__Data listing__.
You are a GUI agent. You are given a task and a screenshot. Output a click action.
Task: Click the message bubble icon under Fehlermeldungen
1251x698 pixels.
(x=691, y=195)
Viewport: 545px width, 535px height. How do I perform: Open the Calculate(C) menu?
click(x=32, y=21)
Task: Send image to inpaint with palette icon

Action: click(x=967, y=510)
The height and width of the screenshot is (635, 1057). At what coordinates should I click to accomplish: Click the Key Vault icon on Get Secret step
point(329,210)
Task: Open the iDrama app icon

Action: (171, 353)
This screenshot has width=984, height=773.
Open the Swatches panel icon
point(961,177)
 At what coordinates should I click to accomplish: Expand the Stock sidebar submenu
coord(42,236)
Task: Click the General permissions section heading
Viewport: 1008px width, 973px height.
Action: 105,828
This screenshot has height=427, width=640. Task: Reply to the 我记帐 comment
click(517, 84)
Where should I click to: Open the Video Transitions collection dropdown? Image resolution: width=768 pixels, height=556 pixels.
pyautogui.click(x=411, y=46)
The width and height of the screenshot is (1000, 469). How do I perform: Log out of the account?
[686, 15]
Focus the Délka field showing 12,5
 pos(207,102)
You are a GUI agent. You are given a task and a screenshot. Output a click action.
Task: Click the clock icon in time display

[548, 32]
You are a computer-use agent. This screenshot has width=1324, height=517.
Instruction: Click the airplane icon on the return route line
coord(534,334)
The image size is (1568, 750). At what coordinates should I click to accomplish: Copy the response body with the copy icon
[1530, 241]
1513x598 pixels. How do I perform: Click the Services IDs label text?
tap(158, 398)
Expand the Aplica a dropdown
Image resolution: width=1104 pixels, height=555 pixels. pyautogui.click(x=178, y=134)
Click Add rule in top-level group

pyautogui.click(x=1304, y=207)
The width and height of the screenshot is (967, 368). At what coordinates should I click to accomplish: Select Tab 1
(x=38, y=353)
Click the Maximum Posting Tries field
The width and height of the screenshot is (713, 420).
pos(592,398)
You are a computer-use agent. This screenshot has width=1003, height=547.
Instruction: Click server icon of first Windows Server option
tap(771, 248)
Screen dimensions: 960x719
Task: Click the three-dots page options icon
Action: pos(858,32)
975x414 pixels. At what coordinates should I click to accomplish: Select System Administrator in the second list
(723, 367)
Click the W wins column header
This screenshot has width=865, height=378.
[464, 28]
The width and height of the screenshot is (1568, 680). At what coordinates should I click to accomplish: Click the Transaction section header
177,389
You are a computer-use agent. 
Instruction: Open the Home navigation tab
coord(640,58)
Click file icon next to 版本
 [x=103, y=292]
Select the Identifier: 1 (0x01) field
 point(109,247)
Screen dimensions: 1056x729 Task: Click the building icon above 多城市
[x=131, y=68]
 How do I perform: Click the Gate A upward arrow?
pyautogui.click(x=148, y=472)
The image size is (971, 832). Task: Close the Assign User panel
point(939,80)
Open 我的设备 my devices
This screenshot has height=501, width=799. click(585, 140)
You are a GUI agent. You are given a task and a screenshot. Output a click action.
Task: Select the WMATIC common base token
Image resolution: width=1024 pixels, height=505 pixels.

__What needs to be done__.
Show each line of the material holding "computer".

__Answer to this task__.
You are a computer-use agent. This screenshot has width=1324, height=517.
You are a computer-use agent. This screenshot has width=1003, height=547.
You are a computer-use agent. 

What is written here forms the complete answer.